A coordination system for running multiple Claude Code instances across related projects.
When working on interconnected projects (e.g., a desktop app + its backend API), each Claude Code instance operates independently with no awareness of the other. This leads to:
- API contracts getting out of sync
- Duplicate or conflicting implementations
- Lost context between sessions
- Manual copy-pasting of decisions between instances
A shared sync file and workflow that enables:
- Cross-project coordination - Both instances read/write to a shared sync file
- API contract documentation - Single source of truth for request/response formats
- Decision tracking - Architecture decisions documented with rationale
- Inter-Claude communication - Attention flags when one instance needs info from the other
- Commit/push logging - Track changes across both projects
Place SYNC.md in the parent directory of your projects:
your-workspace/
├── SYNC.md # Shared sync file
├── project-frontend/ # Project 1
└── project-backend/ # Project 2
Copy templates/SYNC.md and customize for your projects.

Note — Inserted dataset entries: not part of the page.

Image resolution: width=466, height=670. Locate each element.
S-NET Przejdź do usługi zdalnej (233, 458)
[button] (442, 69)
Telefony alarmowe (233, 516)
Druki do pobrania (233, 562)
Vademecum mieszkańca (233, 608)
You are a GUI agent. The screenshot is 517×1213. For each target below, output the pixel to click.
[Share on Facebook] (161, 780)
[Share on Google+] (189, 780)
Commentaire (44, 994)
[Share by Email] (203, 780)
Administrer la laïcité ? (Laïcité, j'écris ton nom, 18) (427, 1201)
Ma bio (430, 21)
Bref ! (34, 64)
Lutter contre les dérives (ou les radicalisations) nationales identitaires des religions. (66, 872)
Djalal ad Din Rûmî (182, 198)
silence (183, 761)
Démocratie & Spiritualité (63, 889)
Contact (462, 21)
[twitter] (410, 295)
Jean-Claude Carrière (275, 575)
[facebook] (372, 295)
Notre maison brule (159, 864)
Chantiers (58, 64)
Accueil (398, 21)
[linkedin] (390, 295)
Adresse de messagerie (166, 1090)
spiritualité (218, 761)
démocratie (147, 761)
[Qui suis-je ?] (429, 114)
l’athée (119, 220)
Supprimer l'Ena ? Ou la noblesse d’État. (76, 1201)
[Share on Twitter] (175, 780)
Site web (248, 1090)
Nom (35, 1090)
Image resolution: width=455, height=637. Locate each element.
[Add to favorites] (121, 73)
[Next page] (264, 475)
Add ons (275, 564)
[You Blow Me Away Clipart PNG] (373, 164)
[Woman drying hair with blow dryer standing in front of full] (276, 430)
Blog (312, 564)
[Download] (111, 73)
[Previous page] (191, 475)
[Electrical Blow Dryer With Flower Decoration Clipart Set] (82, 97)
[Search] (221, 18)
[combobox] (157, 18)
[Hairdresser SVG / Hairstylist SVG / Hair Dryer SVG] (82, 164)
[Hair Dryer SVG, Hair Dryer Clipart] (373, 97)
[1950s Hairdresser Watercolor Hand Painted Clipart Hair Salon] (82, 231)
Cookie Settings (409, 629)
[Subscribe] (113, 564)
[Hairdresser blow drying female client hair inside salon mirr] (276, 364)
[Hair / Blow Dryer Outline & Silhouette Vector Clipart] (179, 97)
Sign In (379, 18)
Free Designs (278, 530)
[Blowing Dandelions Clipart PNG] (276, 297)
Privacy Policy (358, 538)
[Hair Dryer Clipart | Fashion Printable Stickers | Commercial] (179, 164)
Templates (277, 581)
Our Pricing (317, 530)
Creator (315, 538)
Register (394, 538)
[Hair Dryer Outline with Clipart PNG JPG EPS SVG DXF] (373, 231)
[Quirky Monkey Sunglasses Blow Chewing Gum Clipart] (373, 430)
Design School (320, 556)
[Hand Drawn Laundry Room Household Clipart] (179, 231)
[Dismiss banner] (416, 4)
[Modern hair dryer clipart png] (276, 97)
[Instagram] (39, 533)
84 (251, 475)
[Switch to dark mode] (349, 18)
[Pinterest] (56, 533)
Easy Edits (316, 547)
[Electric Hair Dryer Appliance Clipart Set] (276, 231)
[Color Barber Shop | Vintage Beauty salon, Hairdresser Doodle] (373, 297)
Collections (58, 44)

Add sync file instructions to each project. See templates/CLAUDE-ADDITIONS.md.
# Terminal 1
cd project-frontend
claude
# Terminal 2
cd project-backend
claudeGive each Claude its alias and point it to the sync file:
Your alias is "cf" (Claude Frontend). I also have "cb" (Claude Backend) running.
Before we begin:
1. Read the sync file: /path/to/SYNC.md
2. Check "Attention Needed > For [this-project]" for items from the other instance
3. Check "User Input Needed" - alert me immediately if there are items
4. Review recent entries in "Sync Log" and "Commit/Push Log"
Summarize anything important, then we can proceed.
- WORKFLOW-GUIDE.md - Detailed guide for the multi-Claude workflow
- templates/SYNC.md - Template sync file to customize
- templates/CLAUDE-ADDITIONS.md - What to add to each project's CLAUDE.md
- examples/ - Real-world examples
Give each Claude instance a short alias (e.g., cm, cw, cf, cb) to:
- Keep track of which instance you're talking to
- Reference in the sync file
- Use in commit prefixes (e.g.,
[cm] Add auth flow)
| Section | Purpose |
|---|---|
| API Contract | Request/response formats for all endpoints |
| Coordinated Task List | Shared tasks with status and dependencies |
| Commit/Push Log | Track commits and pushes from both projects |
| Decisions (Resolved) | Finalized architecture decisions |
| User Input Needed | Items requiring YOUR decision |
| Attention Needed | Inter-Claude communication |
Claude A needs info from Claude B:
1. Claude A adds to "Attention Needed > For Project B"
2. You tell Claude B: "Check the sync file"
3. Claude B reads, responds in sync file
4. You tell Claude A: "Check the sync file for response"
Before pushing, verify both sides are compatible:
- Each Claude lists unpushed commits in Commit/Push Log
- One Claude creates alignment table (API → Client mappings)
- Other Claude confirms: "✅ CONFIRMED ALIGNED"
- Both push after confirmation
This catches API contract drift before it ships. Zero integration conflicts when both sides verify.
At end of session, conduct cross-review:
- Each Claude writes summary of accomplishments
- Share summaries between instances for review
- Each notes corrections/additions to the other's summary
- Iterate until consensus reached
- Combined summaries become official record
Why this matters: Two perspectives catch omissions. The retro often reveals the "meta-accomplishment" - not just code shipped, but process improvements made.
- Start every session by having Claude read the sync file
- Log commits immediately after making them
- Use the sync file for anything affecting both projects
- Be explicit about which project/Claude you're addressing
- Clean up periodically - archive old resolved items
This workflow evolved from real multi-project development. If you have improvements or variations that work well, contributions are welcome.